GIVEN RECORDS ::

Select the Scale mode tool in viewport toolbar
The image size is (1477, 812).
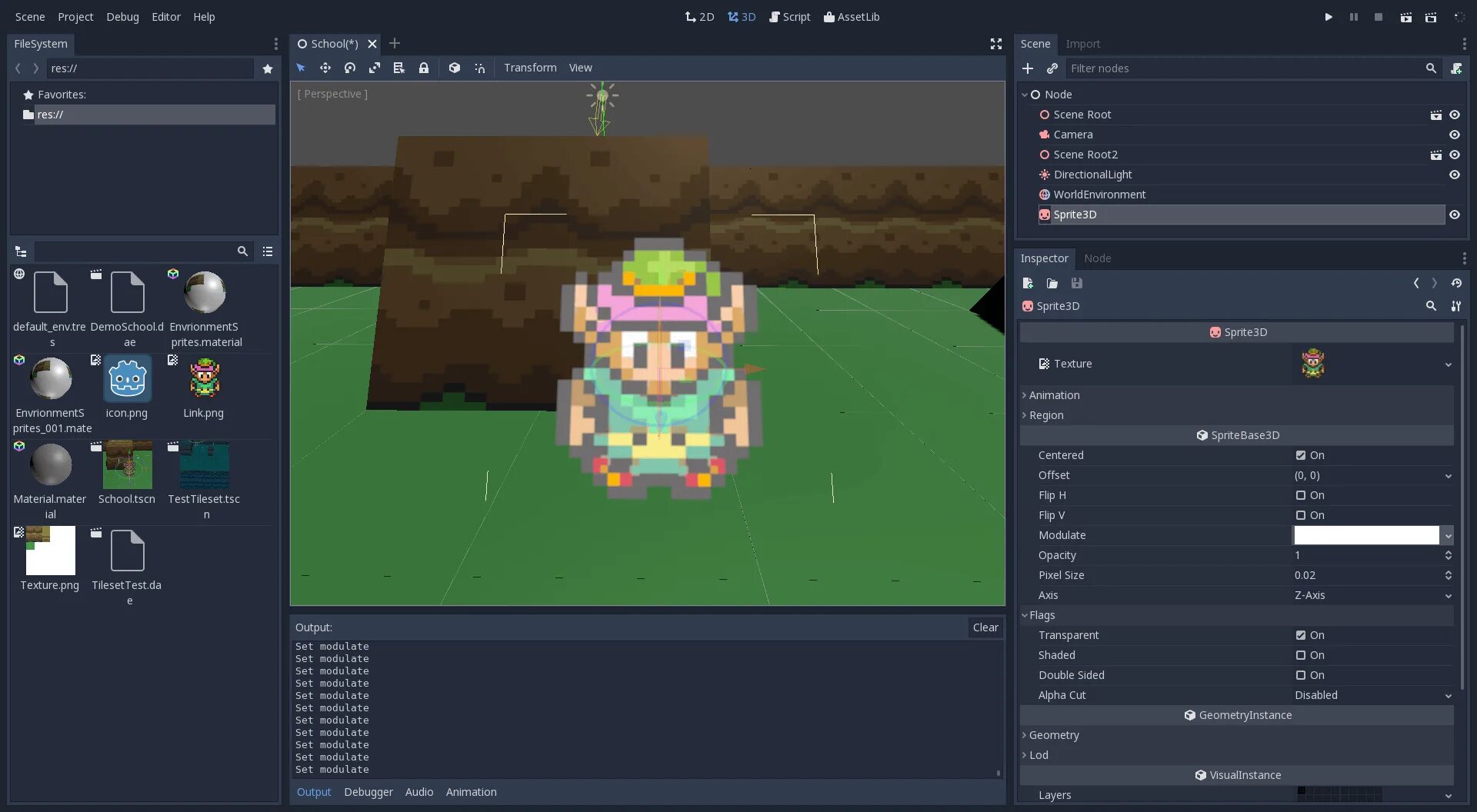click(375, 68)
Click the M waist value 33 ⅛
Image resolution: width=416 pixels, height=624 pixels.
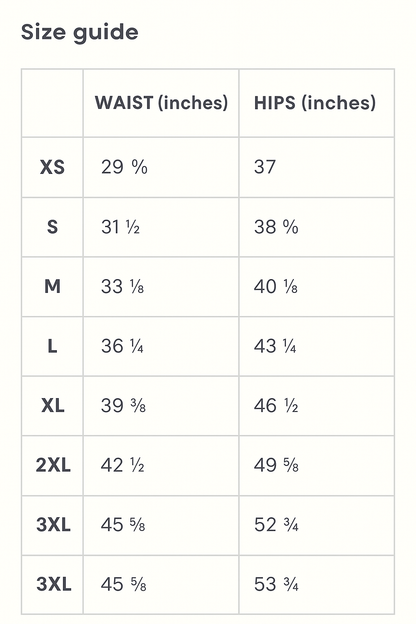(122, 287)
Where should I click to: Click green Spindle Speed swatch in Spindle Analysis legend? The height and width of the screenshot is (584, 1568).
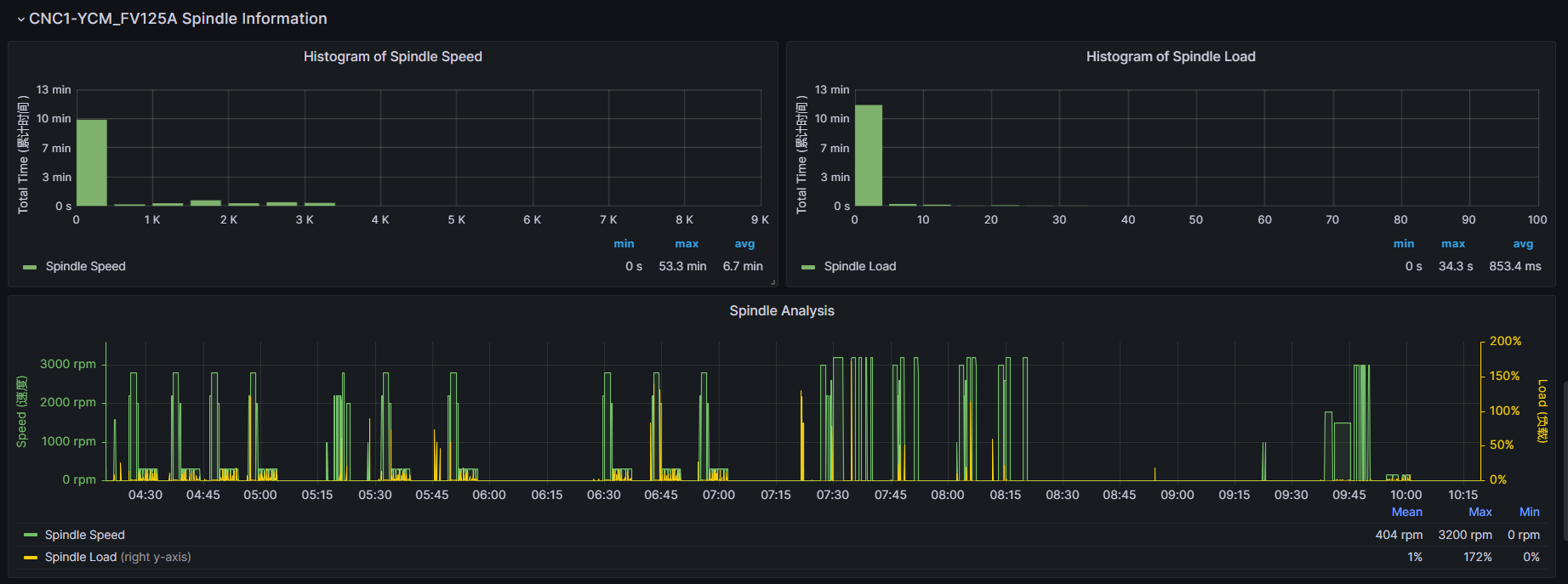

WHAT TO WORK ON :: Count the lines in the records that contain the string "height", with case counting, and give only the number.

RESPONSE TO THE TASK :: 2